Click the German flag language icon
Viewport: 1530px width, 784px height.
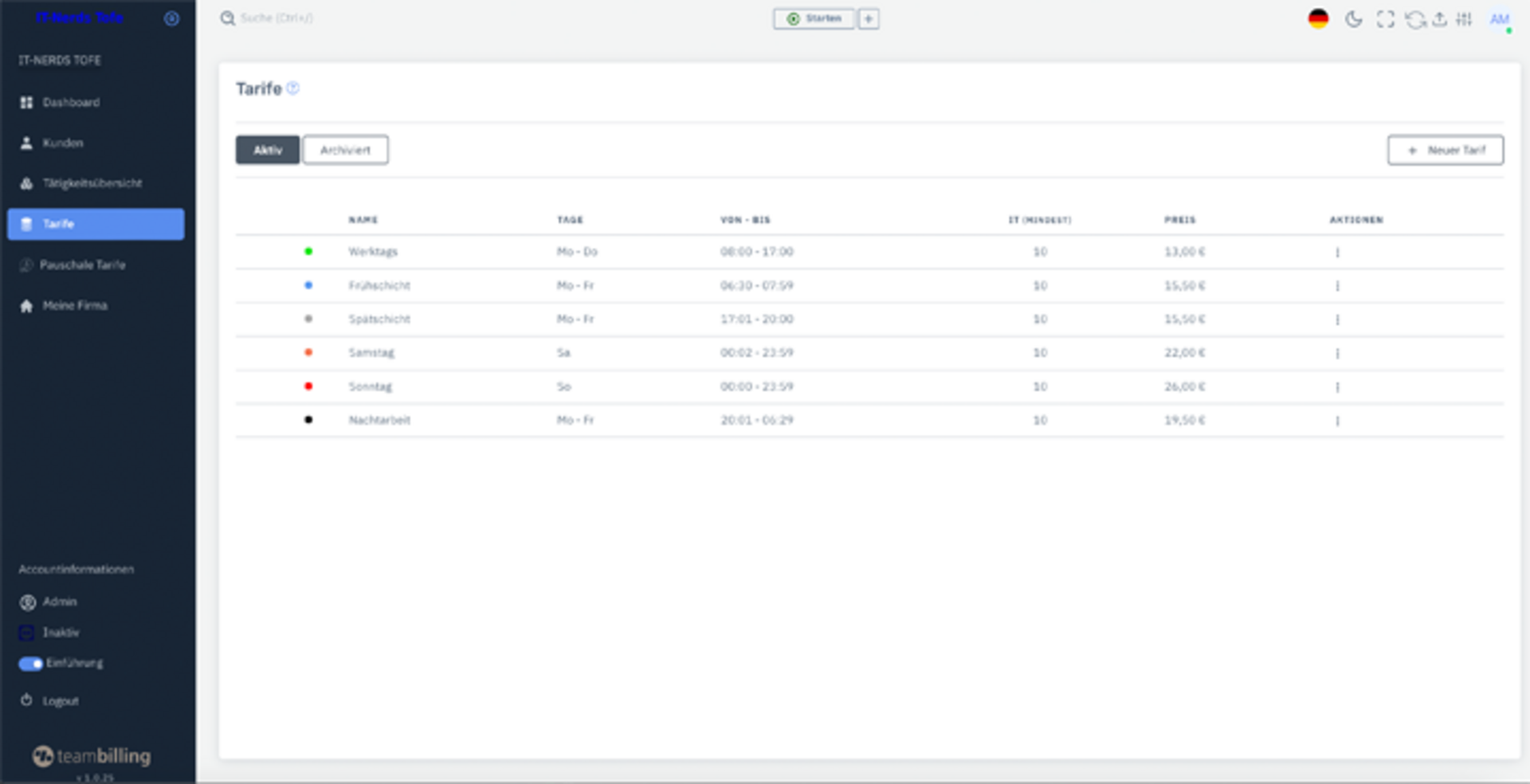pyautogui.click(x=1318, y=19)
------------
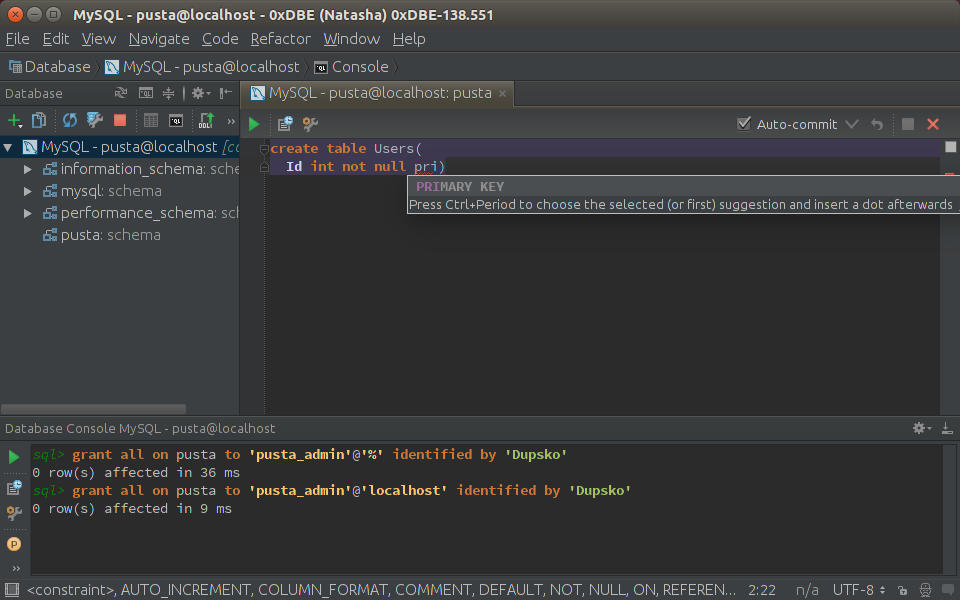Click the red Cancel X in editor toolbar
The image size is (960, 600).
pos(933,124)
------------
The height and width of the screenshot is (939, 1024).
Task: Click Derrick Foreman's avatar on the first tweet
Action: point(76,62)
------------
YOUR TASK:
Quote the items starting with the line containing "Click the German flag language icon" and going on through the line containing "pyautogui.click(x=1318, y=19)", leaving out the pictures.

ANSWER TO THIS PROBLEM:
Click the German flag language icon
Viewport: 1530px width, 784px height.
pyautogui.click(x=1318, y=19)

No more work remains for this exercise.